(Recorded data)
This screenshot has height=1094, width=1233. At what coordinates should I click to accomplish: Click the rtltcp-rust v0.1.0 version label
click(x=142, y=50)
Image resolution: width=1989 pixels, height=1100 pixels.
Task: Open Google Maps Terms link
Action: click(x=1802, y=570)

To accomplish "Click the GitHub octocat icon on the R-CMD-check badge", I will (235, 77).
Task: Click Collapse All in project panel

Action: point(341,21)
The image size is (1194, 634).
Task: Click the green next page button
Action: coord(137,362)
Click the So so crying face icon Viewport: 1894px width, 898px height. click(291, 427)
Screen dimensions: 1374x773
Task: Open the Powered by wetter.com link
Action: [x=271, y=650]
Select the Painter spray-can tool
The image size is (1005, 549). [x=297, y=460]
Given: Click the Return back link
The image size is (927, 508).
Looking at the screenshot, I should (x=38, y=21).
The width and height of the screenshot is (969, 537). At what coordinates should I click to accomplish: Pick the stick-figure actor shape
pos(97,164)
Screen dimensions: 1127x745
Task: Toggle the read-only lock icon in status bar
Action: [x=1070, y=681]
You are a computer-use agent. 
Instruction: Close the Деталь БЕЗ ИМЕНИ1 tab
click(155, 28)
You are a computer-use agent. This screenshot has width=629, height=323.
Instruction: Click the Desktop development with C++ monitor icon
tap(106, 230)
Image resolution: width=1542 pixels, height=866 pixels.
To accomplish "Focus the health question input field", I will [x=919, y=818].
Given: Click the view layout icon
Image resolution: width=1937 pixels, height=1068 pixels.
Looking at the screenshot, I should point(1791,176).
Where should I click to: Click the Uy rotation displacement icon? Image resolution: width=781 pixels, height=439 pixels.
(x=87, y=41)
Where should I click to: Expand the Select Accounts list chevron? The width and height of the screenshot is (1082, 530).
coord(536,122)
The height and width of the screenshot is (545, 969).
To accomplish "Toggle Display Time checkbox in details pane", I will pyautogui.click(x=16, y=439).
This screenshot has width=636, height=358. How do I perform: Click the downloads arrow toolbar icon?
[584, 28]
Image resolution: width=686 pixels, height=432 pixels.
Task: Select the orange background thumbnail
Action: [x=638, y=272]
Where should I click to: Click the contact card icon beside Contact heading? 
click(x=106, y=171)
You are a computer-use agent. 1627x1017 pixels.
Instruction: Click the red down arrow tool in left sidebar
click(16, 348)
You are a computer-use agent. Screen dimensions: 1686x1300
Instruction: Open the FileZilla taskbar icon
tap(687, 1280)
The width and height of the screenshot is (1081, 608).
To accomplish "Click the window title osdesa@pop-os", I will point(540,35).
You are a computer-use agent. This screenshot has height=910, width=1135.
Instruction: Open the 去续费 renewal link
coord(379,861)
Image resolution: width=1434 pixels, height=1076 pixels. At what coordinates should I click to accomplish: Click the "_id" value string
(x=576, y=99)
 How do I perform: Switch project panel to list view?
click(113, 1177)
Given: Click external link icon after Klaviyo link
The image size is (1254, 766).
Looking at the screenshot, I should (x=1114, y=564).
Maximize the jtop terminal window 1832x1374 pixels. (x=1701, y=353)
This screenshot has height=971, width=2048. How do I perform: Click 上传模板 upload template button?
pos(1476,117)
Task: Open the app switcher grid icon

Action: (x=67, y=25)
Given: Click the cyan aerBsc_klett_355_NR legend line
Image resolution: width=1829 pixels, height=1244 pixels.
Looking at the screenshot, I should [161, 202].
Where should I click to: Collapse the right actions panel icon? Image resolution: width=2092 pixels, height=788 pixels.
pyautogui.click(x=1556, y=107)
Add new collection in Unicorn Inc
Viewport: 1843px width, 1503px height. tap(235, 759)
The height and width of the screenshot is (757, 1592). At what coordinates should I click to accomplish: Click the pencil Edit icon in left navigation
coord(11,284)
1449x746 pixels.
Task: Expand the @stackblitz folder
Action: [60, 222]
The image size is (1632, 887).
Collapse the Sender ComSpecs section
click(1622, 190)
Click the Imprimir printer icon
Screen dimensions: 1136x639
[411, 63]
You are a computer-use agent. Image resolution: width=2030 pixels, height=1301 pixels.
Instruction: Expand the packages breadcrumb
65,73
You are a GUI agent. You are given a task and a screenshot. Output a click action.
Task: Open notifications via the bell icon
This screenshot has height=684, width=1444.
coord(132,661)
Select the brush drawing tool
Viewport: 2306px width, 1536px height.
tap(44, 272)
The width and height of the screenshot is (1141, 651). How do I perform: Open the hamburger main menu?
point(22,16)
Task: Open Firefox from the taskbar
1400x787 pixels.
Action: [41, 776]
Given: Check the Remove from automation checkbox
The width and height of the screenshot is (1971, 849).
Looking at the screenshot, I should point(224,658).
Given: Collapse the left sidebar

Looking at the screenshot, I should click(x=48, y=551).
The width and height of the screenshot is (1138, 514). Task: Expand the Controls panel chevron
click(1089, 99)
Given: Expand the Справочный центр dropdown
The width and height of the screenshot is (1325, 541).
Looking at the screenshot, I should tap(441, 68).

### Description of the task:
Each entry above is to be printed again exactly.

### Answer below:
This screenshot has height=1094, width=1233. At what coordinates should I click to accomplish: Click the rtltcp-rust v0.1.0 version label
click(x=142, y=50)
Image resolution: width=1989 pixels, height=1100 pixels.
Task: Open Google Maps Terms link
Action: click(x=1802, y=570)

To accomplish "Click the GitHub octocat icon on the R-CMD-check badge", I will (235, 77).
Task: Click Collapse All in project panel

Action: point(341,21)
The image size is (1194, 634).
Task: Click the green next page button
Action: coord(137,362)
Click the So so crying face icon Viewport: 1894px width, 898px height. click(291, 427)
Screen dimensions: 1374x773
Task: Open the Powered by wetter.com link
Action: [x=271, y=650]
Select the Painter spray-can tool
The image size is (1005, 549). [x=297, y=460]
Given: Click the Return back link
The image size is (927, 508).
Looking at the screenshot, I should (x=38, y=21).
The width and height of the screenshot is (969, 537). At what coordinates should I click to accomplish: Pick the stick-figure actor shape
pos(97,164)
Screen dimensions: 1127x745
Task: Toggle the read-only lock icon in status bar
Action: [x=1070, y=681]
You are a computer-use agent. 
Instruction: Close the Деталь БЕЗ ИМЕНИ1 tab
click(155, 28)
You are a computer-use agent. This screenshot has width=629, height=323.
Instruction: Click the Desktop development with C++ monitor icon
tap(106, 230)
Image resolution: width=1542 pixels, height=866 pixels.
To accomplish "Focus the health question input field", I will [x=919, y=818].
Given: Click the view layout icon
Image resolution: width=1937 pixels, height=1068 pixels.
Looking at the screenshot, I should point(1791,176).
Where should I click to: Click the Uy rotation displacement icon? Image resolution: width=781 pixels, height=439 pixels.
(x=87, y=41)
Where should I click to: Expand the Select Accounts list chevron? The width and height of the screenshot is (1082, 530).
coord(536,122)
The height and width of the screenshot is (545, 969).
To accomplish "Toggle Display Time checkbox in details pane", I will pyautogui.click(x=16, y=439).
This screenshot has width=636, height=358. How do I perform: Click the downloads arrow toolbar icon?
[584, 28]
Image resolution: width=686 pixels, height=432 pixels.
Task: Select the orange background thumbnail
Action: [x=638, y=272]
Where should I click to: Click the contact card icon beside Contact heading? 
click(x=106, y=171)
You are a computer-use agent. 1627x1017 pixels.
Instruction: Click the red down arrow tool in left sidebar
click(16, 348)
You are a computer-use agent. Screen dimensions: 1686x1300
Instruction: Open the FileZilla taskbar icon
tap(687, 1280)
The width and height of the screenshot is (1081, 608).
To accomplish "Click the window title osdesa@pop-os", I will point(540,35).
You are a computer-use agent. This screenshot has height=910, width=1135.
Instruction: Open the 去续费 renewal link
coord(379,861)
Image resolution: width=1434 pixels, height=1076 pixels. At what coordinates should I click to accomplish: Click the "_id" value string
(x=576, y=99)
 How do I perform: Switch project panel to list view?
click(113, 1177)
Given: Click external link icon after Klaviyo link
The image size is (1254, 766).
Looking at the screenshot, I should (x=1114, y=564).
Maximize the jtop terminal window 1832x1374 pixels. (x=1701, y=353)
This screenshot has height=971, width=2048. How do I perform: Click 上传模板 upload template button?
pos(1476,117)
Task: Open the app switcher grid icon

Action: (x=67, y=25)
Given: Click the cyan aerBsc_klett_355_NR legend line
Image resolution: width=1829 pixels, height=1244 pixels.
Looking at the screenshot, I should [161, 202].
Where should I click to: Collapse the right actions panel icon? Image resolution: width=2092 pixels, height=788 pixels.
pyautogui.click(x=1556, y=107)
Add new collection in Unicorn Inc
Viewport: 1843px width, 1503px height. tap(235, 759)
The height and width of the screenshot is (757, 1592). At what coordinates should I click to accomplish: Click the pencil Edit icon in left navigation
coord(11,284)
1449x746 pixels.
Task: Expand the @stackblitz folder
Action: [60, 222]
The image size is (1632, 887).
Collapse the Sender ComSpecs section
click(1622, 190)
Click the Imprimir printer icon
Screen dimensions: 1136x639
[411, 63]
You are a computer-use agent. Image resolution: width=2030 pixels, height=1301 pixels.
Instruction: Expand the packages breadcrumb
65,73
You are a GUI agent. You are given a task and a screenshot. Output a click action.
Task: Open notifications via the bell icon
This screenshot has height=684, width=1444.
coord(132,661)
Select the brush drawing tool
Viewport: 2306px width, 1536px height.
tap(44, 272)
The width and height of the screenshot is (1141, 651). How do I perform: Open the hamburger main menu?
point(22,16)
Task: Open Firefox from the taskbar
1400x787 pixels.
Action: [41, 776]
Given: Check the Remove from automation checkbox
The width and height of the screenshot is (1971, 849).
Looking at the screenshot, I should point(224,658).
Given: Collapse the left sidebar

Looking at the screenshot, I should click(x=48, y=551).
The width and height of the screenshot is (1138, 514). Task: Expand the Controls panel chevron
click(1089, 99)
Given: Expand the Справочный центр dropdown
The width and height of the screenshot is (1325, 541).
Looking at the screenshot, I should tap(441, 68).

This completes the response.